What to work on:
Across the data below, how many lines have the word "logo" in them? Respond with the number alone.

___ Material for this exercise

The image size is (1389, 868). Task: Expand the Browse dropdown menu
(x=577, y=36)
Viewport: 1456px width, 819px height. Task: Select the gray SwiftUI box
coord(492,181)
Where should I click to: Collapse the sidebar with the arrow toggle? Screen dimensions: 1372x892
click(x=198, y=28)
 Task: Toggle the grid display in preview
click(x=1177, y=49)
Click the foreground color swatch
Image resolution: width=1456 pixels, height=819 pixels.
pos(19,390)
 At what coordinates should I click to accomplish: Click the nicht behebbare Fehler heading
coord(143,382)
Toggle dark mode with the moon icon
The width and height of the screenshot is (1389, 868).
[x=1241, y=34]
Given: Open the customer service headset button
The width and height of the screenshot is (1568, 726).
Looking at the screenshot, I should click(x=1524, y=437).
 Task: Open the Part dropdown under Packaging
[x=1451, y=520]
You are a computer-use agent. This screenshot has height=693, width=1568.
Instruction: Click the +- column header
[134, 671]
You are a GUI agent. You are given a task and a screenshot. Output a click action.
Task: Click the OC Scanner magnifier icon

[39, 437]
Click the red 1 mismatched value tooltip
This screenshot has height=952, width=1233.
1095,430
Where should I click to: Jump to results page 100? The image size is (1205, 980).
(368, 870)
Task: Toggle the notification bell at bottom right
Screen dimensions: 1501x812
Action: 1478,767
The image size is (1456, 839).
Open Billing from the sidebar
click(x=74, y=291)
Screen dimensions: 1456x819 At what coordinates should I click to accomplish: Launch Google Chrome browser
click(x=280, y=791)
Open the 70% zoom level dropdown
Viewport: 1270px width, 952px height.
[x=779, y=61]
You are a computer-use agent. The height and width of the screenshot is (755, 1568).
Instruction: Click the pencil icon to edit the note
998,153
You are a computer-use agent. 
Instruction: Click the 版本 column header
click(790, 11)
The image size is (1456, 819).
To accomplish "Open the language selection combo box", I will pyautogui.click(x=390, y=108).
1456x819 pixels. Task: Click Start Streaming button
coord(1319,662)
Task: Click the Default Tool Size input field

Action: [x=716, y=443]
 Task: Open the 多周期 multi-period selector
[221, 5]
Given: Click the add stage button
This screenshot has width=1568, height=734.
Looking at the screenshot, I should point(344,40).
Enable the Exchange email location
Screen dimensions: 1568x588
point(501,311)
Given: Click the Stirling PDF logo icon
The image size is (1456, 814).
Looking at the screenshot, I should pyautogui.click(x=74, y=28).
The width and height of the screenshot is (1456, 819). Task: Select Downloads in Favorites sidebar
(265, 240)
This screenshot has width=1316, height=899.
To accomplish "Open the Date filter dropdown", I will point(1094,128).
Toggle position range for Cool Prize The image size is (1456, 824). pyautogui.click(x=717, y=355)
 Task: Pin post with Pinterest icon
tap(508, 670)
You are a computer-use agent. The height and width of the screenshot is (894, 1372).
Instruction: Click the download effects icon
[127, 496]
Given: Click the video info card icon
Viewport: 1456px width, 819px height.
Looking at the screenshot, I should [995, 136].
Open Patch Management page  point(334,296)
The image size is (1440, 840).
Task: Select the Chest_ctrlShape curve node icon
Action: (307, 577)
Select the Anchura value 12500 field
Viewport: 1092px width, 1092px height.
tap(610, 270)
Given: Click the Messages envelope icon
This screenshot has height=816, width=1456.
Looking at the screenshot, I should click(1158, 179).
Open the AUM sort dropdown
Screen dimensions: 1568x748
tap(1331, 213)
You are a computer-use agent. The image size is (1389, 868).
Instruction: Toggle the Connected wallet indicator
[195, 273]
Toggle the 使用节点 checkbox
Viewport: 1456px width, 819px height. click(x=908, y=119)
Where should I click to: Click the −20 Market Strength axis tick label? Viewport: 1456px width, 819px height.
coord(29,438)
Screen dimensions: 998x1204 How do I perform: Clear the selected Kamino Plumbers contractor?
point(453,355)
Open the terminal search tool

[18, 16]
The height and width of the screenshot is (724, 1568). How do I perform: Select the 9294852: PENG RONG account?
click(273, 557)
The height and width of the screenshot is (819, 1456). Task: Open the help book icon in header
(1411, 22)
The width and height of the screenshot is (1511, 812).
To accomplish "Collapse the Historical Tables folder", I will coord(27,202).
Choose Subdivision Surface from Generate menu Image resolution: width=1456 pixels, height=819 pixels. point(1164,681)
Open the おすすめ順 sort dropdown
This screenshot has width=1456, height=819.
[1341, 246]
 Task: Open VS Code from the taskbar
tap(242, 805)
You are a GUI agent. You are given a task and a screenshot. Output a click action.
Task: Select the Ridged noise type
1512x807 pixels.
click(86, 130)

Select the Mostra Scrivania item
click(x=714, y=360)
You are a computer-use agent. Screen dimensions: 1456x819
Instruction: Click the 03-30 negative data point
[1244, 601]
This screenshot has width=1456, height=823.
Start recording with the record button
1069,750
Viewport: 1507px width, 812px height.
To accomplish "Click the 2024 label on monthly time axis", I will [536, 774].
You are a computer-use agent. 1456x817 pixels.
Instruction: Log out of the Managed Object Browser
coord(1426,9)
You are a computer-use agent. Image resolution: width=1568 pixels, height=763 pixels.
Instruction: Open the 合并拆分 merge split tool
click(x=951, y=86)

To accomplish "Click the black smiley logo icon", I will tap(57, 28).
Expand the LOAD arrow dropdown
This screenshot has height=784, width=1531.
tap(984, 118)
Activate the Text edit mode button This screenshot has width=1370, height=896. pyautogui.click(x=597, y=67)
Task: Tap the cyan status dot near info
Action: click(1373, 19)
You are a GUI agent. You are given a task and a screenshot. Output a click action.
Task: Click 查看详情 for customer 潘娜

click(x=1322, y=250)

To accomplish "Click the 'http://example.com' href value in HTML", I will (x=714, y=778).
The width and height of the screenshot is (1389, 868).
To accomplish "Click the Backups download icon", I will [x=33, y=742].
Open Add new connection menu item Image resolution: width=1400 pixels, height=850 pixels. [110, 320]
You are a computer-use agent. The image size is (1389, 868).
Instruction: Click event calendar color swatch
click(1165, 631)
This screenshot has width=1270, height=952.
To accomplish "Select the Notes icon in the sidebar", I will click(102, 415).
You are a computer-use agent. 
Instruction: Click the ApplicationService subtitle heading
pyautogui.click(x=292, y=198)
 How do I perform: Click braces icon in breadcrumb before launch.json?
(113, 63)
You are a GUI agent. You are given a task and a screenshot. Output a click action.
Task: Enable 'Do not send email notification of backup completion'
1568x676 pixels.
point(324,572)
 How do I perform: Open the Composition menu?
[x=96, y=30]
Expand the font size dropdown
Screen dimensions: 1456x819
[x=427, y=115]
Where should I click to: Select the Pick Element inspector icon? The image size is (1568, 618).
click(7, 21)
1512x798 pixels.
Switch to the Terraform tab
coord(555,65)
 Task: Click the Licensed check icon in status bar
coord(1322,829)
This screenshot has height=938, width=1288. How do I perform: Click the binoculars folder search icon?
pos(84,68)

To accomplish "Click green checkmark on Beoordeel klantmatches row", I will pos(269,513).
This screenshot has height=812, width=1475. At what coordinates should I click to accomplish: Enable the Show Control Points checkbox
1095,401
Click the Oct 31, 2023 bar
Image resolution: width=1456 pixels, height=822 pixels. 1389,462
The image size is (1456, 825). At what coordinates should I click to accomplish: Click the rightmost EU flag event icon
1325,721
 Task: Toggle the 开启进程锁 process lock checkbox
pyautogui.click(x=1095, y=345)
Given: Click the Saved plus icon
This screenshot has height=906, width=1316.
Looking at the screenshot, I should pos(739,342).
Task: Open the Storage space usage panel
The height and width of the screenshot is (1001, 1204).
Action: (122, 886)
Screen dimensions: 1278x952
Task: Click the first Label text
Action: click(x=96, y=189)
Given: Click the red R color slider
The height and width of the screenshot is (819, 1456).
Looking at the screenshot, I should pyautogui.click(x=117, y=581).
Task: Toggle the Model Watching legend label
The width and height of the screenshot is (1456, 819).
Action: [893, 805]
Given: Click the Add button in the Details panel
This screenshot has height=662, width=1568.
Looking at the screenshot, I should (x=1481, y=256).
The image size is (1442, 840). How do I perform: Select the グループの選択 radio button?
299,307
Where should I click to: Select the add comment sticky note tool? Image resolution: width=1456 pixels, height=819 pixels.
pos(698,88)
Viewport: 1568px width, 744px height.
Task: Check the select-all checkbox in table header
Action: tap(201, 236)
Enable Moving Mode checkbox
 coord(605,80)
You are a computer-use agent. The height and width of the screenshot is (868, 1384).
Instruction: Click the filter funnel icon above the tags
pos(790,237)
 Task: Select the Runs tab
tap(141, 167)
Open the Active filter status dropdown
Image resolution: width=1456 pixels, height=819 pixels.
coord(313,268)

______

Solution:
2